Dataset records:
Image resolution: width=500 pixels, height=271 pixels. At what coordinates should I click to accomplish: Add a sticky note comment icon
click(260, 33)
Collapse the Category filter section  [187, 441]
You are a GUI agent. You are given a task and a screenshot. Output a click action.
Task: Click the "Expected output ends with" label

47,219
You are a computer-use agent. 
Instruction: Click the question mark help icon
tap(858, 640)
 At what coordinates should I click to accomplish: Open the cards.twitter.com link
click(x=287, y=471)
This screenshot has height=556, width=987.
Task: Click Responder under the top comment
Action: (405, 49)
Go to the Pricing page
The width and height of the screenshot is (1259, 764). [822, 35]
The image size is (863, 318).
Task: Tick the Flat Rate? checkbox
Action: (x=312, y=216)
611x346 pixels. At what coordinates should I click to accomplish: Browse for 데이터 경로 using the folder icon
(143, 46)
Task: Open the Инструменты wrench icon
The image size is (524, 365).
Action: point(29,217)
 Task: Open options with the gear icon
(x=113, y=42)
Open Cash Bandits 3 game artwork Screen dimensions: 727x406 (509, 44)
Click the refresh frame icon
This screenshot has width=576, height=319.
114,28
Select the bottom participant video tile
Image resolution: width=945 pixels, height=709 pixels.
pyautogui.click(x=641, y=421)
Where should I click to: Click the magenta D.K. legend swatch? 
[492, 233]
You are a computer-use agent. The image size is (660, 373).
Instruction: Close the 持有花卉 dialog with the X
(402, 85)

**WHAT YOU HAVE TO DO**
Within the entries, how many lines contain the word "computer"? Answer with a number alone.

**SOLUTION TO THE PROBLEM**
2